Approvato il revamping dell’inceneritore Accam, lascia il direttore genera, l’ingegner Pier Giorgio Cominetta (nella foto con la consigliera comunale Mariella Pecchini). La notizia è circolata in questi giorni: le dimissioni sono effettive a partire da oggi. Non si è trattato di un fulmine a ciel sereno, la cosa era nell’aria da qualche tempo: a spingere il dirigente a prendere questa decisione questioni personali e familiari, nulla insomma, viene ribadito, che abbia a che fare con la politica – che intorno ad Accam, e lo sì è lamentato a chiare lettere in assemblea dei soci, abbonda. Cominetta, entrato in servizio nel settembre 2005, resterà di fatto in qualità di consulente fin quando l’azienda non avrà nominato un nuovo direttore. «Sostituirlo sarà difficile» commenta il presidente di Accam SpA Paolo Cicero. «È una persona molto preparata, con esperienza internazionale e un curriculum di tutto rispetto, abbiamo cercato di trattenerlo ma qualche giorno fa ha preso questa decisione per ragioni personali, non legate ad altro».

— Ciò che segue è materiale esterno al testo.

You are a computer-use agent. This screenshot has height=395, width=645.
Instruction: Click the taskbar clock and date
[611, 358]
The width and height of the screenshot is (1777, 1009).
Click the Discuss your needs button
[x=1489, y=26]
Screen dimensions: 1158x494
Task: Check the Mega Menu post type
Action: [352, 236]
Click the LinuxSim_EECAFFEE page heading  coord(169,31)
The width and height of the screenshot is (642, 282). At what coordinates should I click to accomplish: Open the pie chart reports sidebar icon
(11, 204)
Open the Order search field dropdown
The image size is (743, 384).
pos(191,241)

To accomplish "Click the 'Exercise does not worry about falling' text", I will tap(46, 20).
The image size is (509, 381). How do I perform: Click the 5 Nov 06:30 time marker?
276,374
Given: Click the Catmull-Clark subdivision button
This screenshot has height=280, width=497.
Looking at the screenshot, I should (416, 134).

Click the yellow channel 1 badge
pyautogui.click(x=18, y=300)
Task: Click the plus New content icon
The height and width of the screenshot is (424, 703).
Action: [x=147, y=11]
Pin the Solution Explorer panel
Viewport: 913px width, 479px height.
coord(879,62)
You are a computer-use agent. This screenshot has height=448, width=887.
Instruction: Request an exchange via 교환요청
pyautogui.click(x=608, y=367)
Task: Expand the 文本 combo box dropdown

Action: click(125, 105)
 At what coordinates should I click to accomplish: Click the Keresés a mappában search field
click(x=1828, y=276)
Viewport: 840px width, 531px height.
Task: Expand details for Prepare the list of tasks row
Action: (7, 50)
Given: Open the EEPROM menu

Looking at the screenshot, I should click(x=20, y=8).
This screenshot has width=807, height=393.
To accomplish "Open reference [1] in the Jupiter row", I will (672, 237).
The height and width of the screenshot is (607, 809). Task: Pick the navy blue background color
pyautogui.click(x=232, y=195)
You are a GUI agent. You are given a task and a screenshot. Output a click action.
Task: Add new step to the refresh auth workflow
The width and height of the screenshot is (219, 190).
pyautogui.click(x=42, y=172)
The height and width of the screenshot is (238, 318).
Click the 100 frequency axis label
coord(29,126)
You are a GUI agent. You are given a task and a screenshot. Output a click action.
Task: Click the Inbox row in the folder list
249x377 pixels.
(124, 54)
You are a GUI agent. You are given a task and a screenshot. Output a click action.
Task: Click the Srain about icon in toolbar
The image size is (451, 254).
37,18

«Avevo difficoltà a continuare a fare il pendolare fra Milano e Busto Arsizio» conferma Cominetta, «poi ormai ho anche i miei anni, andiamo per i 66. Comunque non scompaio, ecco, resto a disposizione fino a quando non ci sarà il nuovo direttore». Si chiude insomma un ciclo: «Certamente, gli ultimi due anni e mezzo in particolare mi hanno visto impegnato fra business plan e negoziazioni con le banche, oltre a tutte le problematiche che dovevo affrontare come direttore tecnico. Un impegno davvero pesante, cui bisogna essere disponibili anche i sabati e le domeniche. Comunque un’esperienza professionalmente stimolante, ne valeva la pena. Ho lavorato quarant’anni in questo settore, assistendo a una grossa evoluzione tanto sul piano tecnologico che su quello normativo». E il revamping o ammodernamento di Accam nasce proprio da esisgenze di entrambi i versanti: quelle legislative per rispettare i limiti sulle emissioni e grantirsi gli indispensabili incentivi, certificati verdi e la possibilità di vendere energia elettrica, quelle tecniche per ovviare alle conseguenze della mutata tipologia di rifiuti in conseguenza della raccolta differenziata dei rifiuti, in particolare dell’umido. Fin qui la tecnica. Nel futuro un impianto rinnovato, e il punto di domanda sulla durata del suo funzionamento: se la politica dimostra per l’ennesima volta di puntare alla via di minor resistenza, ecologisti e grillini sono in ebollizione al grido di "Borsano ha già dato".